WASHINGTON — NASA’s James Webb Space Telescope has delivered the sharpest view yet into the heart of the Circinus Galaxy, overturning long-standing theories about how matter behaves near a supermassive black hole, researchers reported Tuesday.
Circinus, located about 13 million light-years from Earth, contains an active supermassive black hole surrounded by thick clouds of gas and dust. For decades, astronomers believed that most of the infrared light near the galaxy’s core came from powerful outflows — streams of superheated material blasting away from the black hole. New Webb observations show the opposite: most of the hot, dusty material is actually falling inward and feeding the black hole.
The findings, published in the journal Nature, are based on the most detailed infrared image ever taken of a black hole’s immediate surroundings.
Using Webb’s advanced imaging capabilities, scientists determined that about 87% of the infrared emission from hot dust comes from regions closest to the black hole, while less than 1% originates from dusty outflows. The remaining 12% comes from material farther out that had previously been indistinguishable.
“This is the first time we can truly separate what’s feeding the black hole from what’s being pushed away,” said lead author Enrique Lopez-Rodriguez of the University of South Carolina.
A long-standing mystery
Supermassive black holes grow by pulling in nearby gas and dust. That material forms a dense, donut-shaped structure called a torus, which feeds an inner accretion disk spinning around the black hole. As friction heats the disk, it glows brightly in infrared light.
Until now, astronomers could not resolve that region clearly. Ground-based telescopes struggled with interference from bright stars and dense dust. As a result, earlier models often attributed excess infrared radiation to outflows rather than inflowing material.
“Since the 1990s, we couldn’t explain the excess infrared emissions from hot dust in active galaxies,” Lopez-Rodriguez said. “The models only worked if you chose either the torus or the outflows, but not both.”
Webb’s sensitivity and resolution finally allowed scientists to test those assumptions directly.
Webb’s interferometer technique
To peer into Circinus’ core, the team used Webb’s Aperture Masking Interferometer on the NIRISS instrument. The tool turns Webb into a miniature telescope array by channeling light through seven tiny openings that create interference patterns. Those patterns are reconstructed into images with much higher resolution than normal observations.

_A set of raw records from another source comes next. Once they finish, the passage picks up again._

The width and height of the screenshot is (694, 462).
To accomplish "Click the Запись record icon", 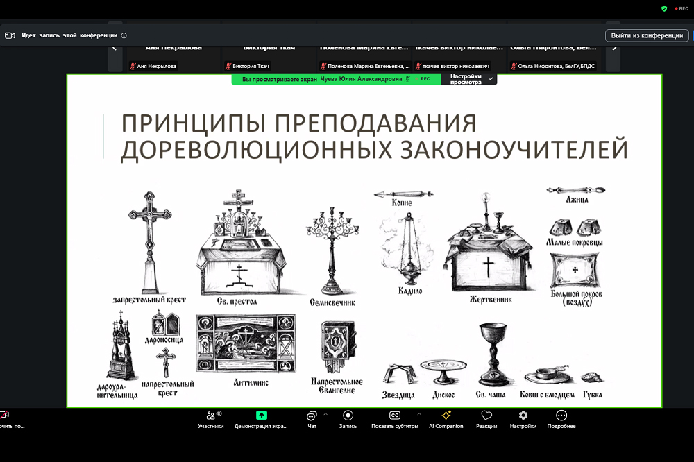I will click(x=348, y=416).
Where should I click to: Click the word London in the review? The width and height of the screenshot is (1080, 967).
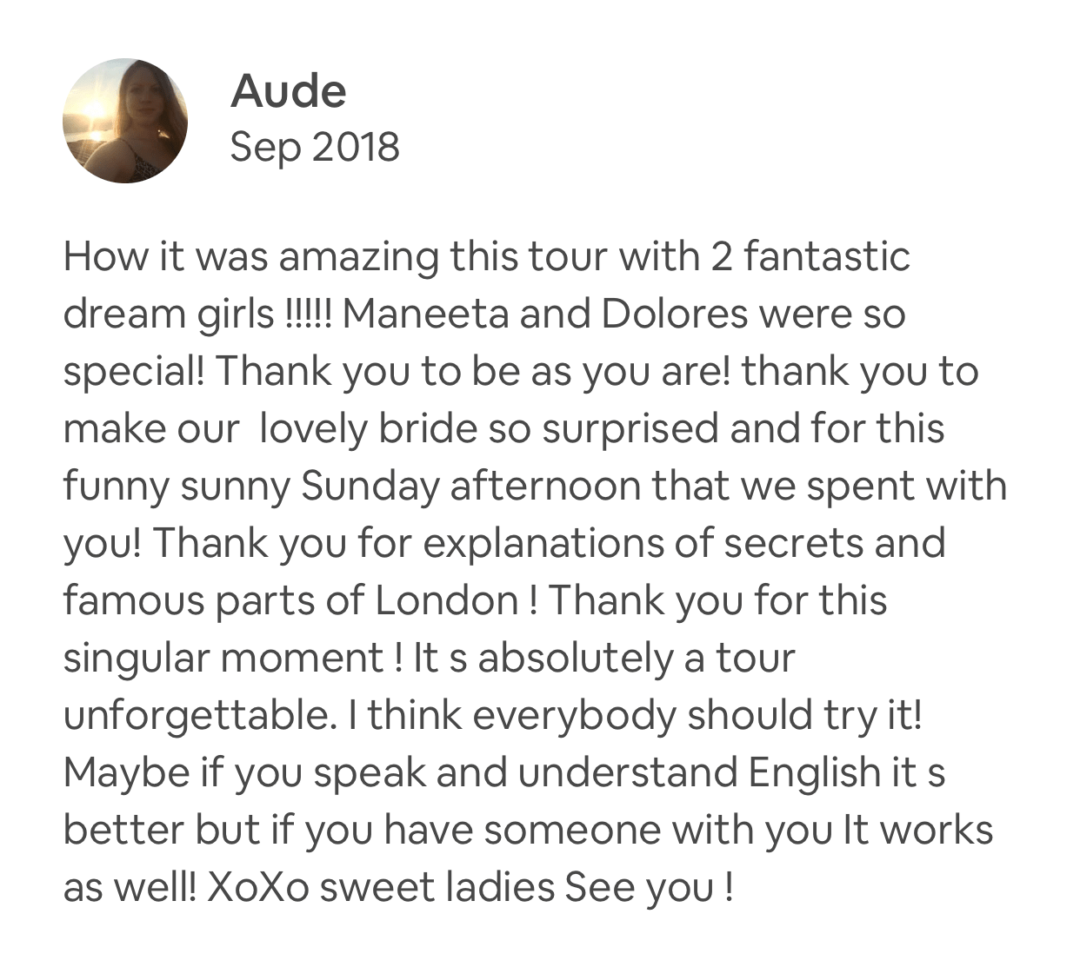pyautogui.click(x=447, y=600)
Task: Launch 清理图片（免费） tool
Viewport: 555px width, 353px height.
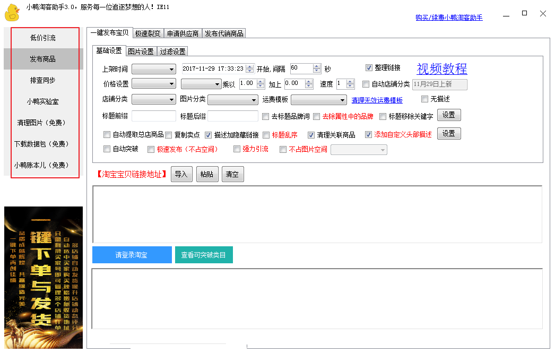Action: 45,122

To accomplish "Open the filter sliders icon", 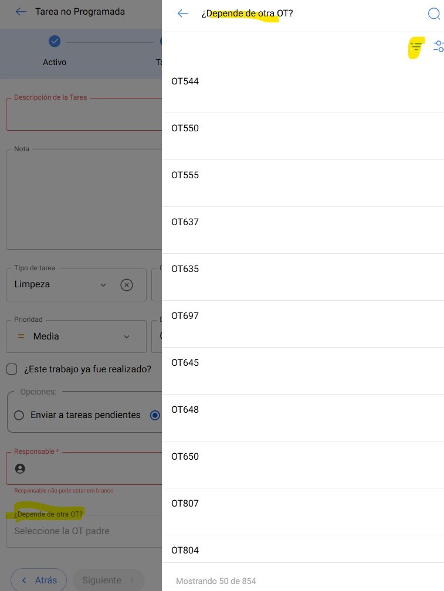I will pyautogui.click(x=438, y=47).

“Instead of Webb’s 6.5-meter diameter, it’s like observing with a 13-meter space telescope,” said co-author Joel Sanchez-Bermudez of the National University of Mexico.
The technique produced the first space-based infrared interferometric image of an object outside the Milky Way, allowing scientists to isolate emissions from the torus, accretion disk, and outflows for the first time.
“It’s the first time a high-contrast mode of Webb has been used on an extragalactic source,” said Space Telescope Science Institute researcher Julien Girard.
Changing how black holes are studied
The discovery reshapes how astronomers understand black hole growth. In Circinus, the black hole’s moderate brightness means its torus dominates the emissions. Brighter black holes, researchers say, may still show stronger outflows.
“The intrinsic brightness matters,” Lopez-Rodriguez said. “For Circinus, it makes sense that the torus dominates. For more powerful black holes, outflows could take over.”
Scientists now plan to apply the same technique to dozens of nearby galaxies to determine whether Circinus is typical or unusual.
“We need a statistical sample — maybe 10 to 20 black holes — to understand how feeding and outflows relate to a black hole’s power,” Lopez-Rodriguez said.
Webb’s expanding role
The James Webb Space Telescope, led by NASA with the European and Canadian space agencies, continues to push the boundaries of space observation. Beyond studying exoplanets and early galaxies, Webb is now giving astronomers an unprecedented look at how supermassive black holes grow and influence their host galaxies.
With this breakthrough, researchers say Webb has opened a new window into the mechanics of some of the most extreme objects in the universe.